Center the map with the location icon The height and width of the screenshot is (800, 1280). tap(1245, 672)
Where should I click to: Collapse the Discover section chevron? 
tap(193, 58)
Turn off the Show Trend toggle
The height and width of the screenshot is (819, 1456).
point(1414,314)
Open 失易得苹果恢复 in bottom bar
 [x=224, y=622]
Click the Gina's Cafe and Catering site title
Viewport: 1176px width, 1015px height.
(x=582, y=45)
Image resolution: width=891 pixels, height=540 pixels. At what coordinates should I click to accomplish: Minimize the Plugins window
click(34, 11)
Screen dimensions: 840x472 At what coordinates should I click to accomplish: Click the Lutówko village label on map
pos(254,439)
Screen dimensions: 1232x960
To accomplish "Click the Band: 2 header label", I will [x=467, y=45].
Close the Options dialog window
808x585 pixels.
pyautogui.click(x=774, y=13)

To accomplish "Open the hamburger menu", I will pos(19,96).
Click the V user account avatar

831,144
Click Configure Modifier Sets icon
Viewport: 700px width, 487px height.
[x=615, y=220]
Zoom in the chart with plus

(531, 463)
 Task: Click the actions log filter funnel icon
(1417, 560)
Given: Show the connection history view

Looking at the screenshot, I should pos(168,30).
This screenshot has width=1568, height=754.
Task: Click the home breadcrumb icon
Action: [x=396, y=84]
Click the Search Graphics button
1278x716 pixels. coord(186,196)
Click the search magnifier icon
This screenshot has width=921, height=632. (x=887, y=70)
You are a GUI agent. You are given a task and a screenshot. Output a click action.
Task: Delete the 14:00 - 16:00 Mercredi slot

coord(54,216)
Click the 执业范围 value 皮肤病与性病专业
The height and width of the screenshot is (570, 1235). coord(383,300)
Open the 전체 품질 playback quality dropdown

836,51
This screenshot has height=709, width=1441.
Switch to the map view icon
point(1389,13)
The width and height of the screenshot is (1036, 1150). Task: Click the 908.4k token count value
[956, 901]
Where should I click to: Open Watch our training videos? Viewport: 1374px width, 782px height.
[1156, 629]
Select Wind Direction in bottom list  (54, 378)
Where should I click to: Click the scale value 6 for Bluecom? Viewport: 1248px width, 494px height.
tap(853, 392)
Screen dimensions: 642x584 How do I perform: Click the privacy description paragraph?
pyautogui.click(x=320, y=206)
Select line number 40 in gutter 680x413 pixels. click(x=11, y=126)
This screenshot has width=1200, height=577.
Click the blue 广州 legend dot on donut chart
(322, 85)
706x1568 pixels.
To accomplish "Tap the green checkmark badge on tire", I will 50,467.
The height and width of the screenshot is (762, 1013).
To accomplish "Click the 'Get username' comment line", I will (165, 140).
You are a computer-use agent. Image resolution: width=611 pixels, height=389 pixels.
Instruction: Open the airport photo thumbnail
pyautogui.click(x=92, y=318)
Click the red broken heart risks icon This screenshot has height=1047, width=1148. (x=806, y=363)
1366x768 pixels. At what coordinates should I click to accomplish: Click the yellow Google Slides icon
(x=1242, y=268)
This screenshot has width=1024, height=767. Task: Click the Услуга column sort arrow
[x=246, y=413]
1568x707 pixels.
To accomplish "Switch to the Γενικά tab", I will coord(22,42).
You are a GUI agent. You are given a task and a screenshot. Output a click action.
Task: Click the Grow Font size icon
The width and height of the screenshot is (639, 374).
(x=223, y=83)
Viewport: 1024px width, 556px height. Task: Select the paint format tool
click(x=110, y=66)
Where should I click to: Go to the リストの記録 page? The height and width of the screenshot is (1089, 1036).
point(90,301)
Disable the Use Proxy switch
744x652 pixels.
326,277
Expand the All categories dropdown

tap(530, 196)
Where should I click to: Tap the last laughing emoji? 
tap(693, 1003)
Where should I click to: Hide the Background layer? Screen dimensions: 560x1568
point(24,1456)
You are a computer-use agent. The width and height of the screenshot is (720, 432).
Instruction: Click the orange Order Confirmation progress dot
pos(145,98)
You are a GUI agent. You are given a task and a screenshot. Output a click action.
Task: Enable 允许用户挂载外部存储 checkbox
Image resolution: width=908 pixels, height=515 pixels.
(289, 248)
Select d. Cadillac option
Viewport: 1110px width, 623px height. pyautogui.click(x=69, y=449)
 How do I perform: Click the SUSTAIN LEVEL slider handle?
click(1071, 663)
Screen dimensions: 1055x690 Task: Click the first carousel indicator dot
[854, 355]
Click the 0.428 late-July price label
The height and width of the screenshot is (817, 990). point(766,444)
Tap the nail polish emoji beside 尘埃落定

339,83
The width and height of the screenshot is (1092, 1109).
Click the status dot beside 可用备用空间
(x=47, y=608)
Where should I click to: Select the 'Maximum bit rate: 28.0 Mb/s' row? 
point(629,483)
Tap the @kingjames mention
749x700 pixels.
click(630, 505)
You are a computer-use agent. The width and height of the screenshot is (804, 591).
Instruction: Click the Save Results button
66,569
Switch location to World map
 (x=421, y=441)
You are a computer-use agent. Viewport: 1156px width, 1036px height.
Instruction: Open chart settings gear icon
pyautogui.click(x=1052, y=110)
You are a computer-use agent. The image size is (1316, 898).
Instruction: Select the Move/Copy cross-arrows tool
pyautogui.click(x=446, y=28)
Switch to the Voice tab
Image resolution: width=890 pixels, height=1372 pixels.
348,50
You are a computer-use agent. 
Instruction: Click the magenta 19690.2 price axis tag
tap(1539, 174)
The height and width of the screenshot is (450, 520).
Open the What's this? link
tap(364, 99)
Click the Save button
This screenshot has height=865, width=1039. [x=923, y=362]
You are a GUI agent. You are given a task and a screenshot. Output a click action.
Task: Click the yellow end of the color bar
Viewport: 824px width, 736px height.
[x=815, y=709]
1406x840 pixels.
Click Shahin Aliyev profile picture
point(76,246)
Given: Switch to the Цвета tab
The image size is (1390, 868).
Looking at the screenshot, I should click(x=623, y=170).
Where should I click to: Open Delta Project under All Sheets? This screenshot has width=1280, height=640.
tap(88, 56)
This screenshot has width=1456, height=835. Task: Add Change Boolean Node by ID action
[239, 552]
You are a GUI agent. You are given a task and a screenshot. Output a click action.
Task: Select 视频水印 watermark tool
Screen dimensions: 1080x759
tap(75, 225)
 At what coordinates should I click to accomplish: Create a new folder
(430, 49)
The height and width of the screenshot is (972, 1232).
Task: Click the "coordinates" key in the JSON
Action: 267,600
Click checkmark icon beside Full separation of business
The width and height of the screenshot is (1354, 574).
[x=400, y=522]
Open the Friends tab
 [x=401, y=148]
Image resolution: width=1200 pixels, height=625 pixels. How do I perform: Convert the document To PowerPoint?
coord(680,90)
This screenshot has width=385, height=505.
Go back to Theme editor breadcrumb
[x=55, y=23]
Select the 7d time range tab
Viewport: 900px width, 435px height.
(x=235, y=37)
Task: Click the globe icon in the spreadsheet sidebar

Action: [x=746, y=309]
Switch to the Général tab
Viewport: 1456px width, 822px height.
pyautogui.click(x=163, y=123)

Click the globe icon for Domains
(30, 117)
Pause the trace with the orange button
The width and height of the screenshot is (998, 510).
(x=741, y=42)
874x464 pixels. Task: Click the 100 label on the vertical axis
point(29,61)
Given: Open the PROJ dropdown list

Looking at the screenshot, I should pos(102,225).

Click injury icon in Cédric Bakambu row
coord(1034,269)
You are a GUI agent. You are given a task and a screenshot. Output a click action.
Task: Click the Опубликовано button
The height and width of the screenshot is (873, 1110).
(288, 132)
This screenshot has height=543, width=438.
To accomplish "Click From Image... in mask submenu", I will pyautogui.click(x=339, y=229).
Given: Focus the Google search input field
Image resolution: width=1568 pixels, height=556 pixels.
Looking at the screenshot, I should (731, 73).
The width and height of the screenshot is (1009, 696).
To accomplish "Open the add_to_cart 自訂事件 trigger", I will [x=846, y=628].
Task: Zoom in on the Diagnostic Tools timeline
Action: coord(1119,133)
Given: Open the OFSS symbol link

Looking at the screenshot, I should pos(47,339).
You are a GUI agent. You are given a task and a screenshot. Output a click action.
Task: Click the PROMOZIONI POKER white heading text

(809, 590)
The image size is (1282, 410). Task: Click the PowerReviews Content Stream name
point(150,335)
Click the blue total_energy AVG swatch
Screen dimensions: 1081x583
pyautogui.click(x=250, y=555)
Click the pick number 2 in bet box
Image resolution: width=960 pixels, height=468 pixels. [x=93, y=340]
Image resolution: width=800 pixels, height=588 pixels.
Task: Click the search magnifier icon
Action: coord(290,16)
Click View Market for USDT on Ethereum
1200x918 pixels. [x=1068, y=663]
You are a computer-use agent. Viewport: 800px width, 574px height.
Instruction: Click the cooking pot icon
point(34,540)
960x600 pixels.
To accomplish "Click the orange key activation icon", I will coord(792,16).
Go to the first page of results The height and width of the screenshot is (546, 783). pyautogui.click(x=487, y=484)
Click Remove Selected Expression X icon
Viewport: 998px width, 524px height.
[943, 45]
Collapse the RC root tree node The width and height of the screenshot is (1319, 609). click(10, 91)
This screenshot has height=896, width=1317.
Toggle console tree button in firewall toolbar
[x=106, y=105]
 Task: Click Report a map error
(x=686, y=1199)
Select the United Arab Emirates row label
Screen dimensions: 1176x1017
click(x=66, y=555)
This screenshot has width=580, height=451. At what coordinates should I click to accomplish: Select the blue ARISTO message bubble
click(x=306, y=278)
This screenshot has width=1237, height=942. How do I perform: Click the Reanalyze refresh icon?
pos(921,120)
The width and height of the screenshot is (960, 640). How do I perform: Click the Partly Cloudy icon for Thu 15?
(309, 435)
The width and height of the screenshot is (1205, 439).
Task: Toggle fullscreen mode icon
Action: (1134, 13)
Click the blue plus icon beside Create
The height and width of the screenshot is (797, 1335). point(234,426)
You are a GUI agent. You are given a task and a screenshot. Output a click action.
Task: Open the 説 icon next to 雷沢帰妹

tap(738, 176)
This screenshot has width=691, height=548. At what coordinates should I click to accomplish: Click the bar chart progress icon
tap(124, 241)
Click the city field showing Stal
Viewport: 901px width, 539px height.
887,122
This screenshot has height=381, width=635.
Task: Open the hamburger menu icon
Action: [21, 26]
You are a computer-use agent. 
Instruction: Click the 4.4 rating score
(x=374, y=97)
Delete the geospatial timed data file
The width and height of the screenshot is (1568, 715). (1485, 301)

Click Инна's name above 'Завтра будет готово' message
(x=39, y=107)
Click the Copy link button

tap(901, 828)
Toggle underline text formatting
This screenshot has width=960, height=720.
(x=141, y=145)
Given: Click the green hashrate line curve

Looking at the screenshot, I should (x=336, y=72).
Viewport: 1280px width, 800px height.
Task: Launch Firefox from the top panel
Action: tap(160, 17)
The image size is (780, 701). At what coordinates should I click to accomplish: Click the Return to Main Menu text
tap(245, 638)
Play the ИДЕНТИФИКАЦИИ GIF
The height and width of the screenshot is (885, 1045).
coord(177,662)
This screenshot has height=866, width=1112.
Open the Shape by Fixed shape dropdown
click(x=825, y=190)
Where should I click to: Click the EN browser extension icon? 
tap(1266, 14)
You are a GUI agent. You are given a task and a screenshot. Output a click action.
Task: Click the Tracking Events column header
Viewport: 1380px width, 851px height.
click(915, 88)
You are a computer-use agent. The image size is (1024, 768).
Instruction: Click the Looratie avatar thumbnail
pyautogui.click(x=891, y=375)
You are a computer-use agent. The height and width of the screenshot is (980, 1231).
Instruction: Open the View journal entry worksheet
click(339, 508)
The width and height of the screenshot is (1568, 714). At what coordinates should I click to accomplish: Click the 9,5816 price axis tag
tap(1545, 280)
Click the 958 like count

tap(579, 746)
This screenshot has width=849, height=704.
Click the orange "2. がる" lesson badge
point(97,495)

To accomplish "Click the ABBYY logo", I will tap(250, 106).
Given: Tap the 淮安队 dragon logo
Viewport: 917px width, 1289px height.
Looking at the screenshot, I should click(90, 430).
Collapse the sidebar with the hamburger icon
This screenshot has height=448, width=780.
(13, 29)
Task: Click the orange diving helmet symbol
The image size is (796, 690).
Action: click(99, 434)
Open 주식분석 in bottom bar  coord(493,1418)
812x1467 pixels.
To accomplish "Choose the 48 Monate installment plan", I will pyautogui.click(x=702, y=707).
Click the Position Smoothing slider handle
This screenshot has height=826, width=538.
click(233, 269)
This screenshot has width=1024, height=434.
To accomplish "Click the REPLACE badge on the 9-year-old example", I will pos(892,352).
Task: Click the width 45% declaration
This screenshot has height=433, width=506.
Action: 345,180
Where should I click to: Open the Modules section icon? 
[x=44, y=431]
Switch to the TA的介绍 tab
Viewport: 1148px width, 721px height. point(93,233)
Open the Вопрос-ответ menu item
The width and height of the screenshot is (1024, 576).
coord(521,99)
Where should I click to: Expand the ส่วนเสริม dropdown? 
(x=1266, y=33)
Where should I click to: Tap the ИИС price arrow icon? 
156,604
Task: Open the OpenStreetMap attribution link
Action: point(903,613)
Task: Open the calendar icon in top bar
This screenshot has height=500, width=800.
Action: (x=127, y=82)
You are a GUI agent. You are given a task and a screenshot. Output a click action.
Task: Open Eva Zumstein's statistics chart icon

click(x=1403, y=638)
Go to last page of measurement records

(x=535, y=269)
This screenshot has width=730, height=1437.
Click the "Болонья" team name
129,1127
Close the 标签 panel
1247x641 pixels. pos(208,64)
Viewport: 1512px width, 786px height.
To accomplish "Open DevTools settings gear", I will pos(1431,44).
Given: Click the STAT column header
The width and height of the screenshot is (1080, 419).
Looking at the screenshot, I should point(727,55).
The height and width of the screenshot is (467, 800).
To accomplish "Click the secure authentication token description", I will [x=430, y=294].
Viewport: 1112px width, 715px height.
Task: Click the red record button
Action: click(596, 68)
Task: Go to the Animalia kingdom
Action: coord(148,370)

◆ ◆ ◆ ◆ ◆

Set down precisely the lines above between the line holding "Instruction: Click the 4.4 rating score" and the line holding "You are a computer-use agent. The height", inclusive, and nothing beyond them.

§ THE COMPLETED TASK
Instruction: Click the 4.4 rating score
(x=374, y=97)
Delete the geospatial timed data file
The width and height of the screenshot is (1568, 715). (1485, 301)

Click Инна's name above 'Завтра будет готово' message
(x=39, y=107)
Click the Copy link button

tap(901, 828)
Toggle underline text formatting
This screenshot has width=960, height=720.
(x=141, y=145)
Given: Click the green hashrate line curve

Looking at the screenshot, I should (x=336, y=72).
Viewport: 1280px width, 800px height.
Task: Launch Firefox from the top panel
Action: tap(160, 17)
The image size is (780, 701). At what coordinates should I click to accomplish: Click the Return to Main Menu text
tap(245, 638)
Play the ИДЕНТИФИКАЦИИ GIF
The height and width of the screenshot is (885, 1045).
coord(177,662)
This screenshot has height=866, width=1112.
Open the Shape by Fixed shape dropdown
click(x=825, y=190)
Where should I click to: Click the EN browser extension icon? 
tap(1266, 14)
You are a GUI agent. You are given a task and a screenshot. Output a click action.
Task: Click the Tracking Events column header
Viewport: 1380px width, 851px height.
click(915, 88)
You are a computer-use agent. The image size is (1024, 768).
Instruction: Click the Looratie avatar thumbnail
pyautogui.click(x=891, y=375)
You are a computer-use agent. The height and width of the screenshot is (980, 1231).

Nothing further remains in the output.